Corporate governance positively and significantly influences firm performance.

2.3.3. The Mediation Role of Corporate Governance on Firm Performance and CSR

CSR has a significant positive relationship with a firm’s performance. The relationship between CSR and firms’ performance shows the same results as board interaction [14]. The interaction between management ownership and CSR has a significant positive relationship with the firm’s performance while the interaction between the concentration of ownership and CSR has a positive effect on the firm’s performance. Furthermore, corporate governance practices are positively and significantly associated with the level of CSR initiatives [70]. It enables the organization and statutory bodies to consider corporate governance practices, which will enhance CSR initiatives.
The main factors determining CSR engagement’s strength at the firm level are the structure of equity ownership, the board of directors’ composition, and the regulatory framework on corporate governance and CSR [71]. Larger firms tend to have more resources than small and medium firms in terms of capital and talent; hence, they can make considerable investments in CSR activities [72]. Corporate governance positively and significantly affects CSR. In this case, firms’ efficient corporate governance mechanisms help improve associated firms’ corporate social responsibility practices. As a mediator effect, the mechanism of good corporate governance and CSR has a positive effect on financial performance, CSR, and firm performance [68]. Moreover, the government has a determining role in motivating and influencing CSR practices [73]. Hence, this study tried to examine corporate governance as a mediator role to explore the impacts of firm performance on CSR evidence from Ethiopia corporate business, Amhara region TIRET corporate state-owned endowment enterprises. Therefore, the study argues that corporate governance positively and significantly affects the firm’s performance and CSR as a mediation role.
Hypothesis 3 (H3).
Corporate governance positively and significantly mediates firm performance and CSR.
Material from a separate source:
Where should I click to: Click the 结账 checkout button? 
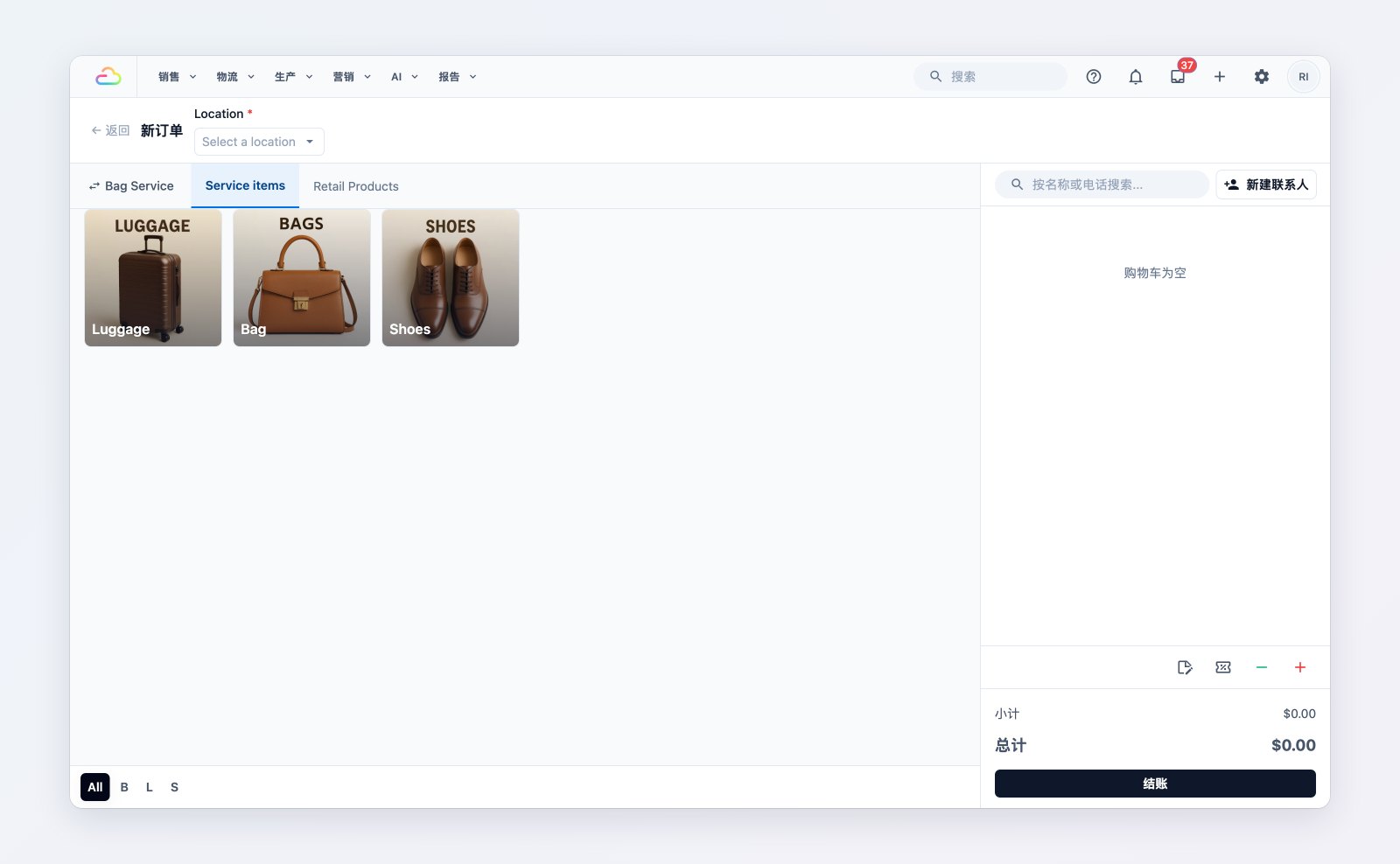[1155, 784]
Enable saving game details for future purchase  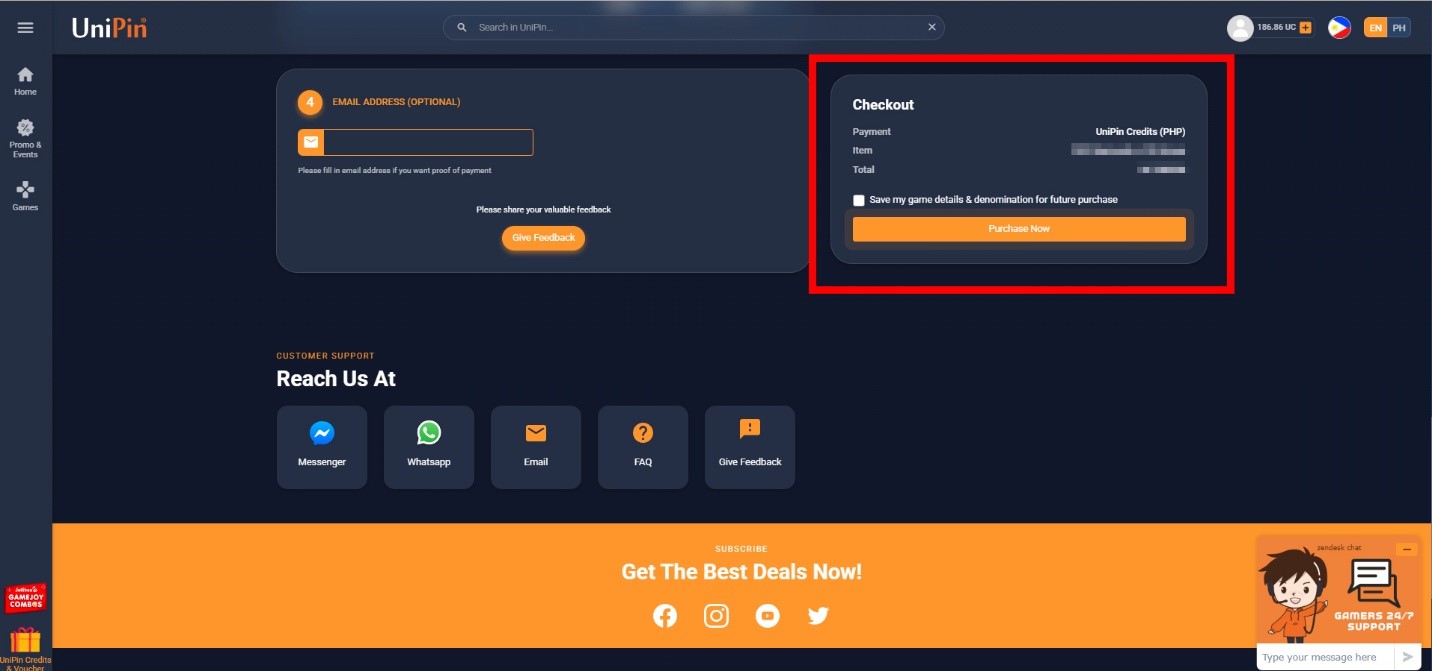pos(858,200)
2.4. Conceptual Model of the Study

A conceptual model is a blueprint or guide for research to help the researchers organize, conceptualize, and conduct their research, whether qualitative, quantitative, or mixed methods [74,75]. This study proposed a research model which was designed to investigate the impacts of firms’ performance on CSR by using corporate governance as a mediator variable empirically. This conceptual model includes the independent variable firm performance, the mediator variable corporate governance, and the dependent variable CSR practice. With these assumptions, return on asset (ROA), return on equity (ROE), return on sales (ROS), and liability on capital structure are indicators of firm performance. Similarly, board, ownership, audit, and transparence are indicators of corporate governance. The economic, social, and environmental dimensions are indicators of the outcome variable CSR practice. Therefore, all study variables have been represented in the conceptual model, as shown in Figure 1.

3. Research Methodology

3.1. Study Design

In this study, a quantitative and qualitative research approach was applied [76]. The nature of the research aim and question determines the researcher’s rationality to choose a specific research design, the data to be used, the data to be collected, analytical tools and skill to be deployed, the existing resource at hand, and other related considerations. The proposed research model in the conceptual framework is adapted from previously examined studies [10,64,77]. Because of the mediator, variable and measurement instrument, model, and methodological differences, this study differs from the adapted research design. The significantly improved model includes corporate governance as a mediator variable with indicators such as board, audit, and transparency. In contrast, liability on capital structure was provided as an indicator for firm performance. This study used both primary and secondary sources of data. The primary data sources were obtained from the selected respondents, such as corporate boards, management, and staff members. The secondary data were collected from reports, surveys, policy documents, and literature. The study considered the impacts of firm performance as the predictor variable, CSR as an outcome variable, and the role of corporate governance as a mediation variable. In general, the study used 42 standardized structured questionnaires and a Likert five-point scale (1 = strongly disagree, 2 = disagree, 3 = neutral, 4 = agree, 5 = strongly agree) was used to measure the questionnaire items. This study used data from corporate companies from the seven years from 2008 to 2015 to evaluate firms’ performance [78].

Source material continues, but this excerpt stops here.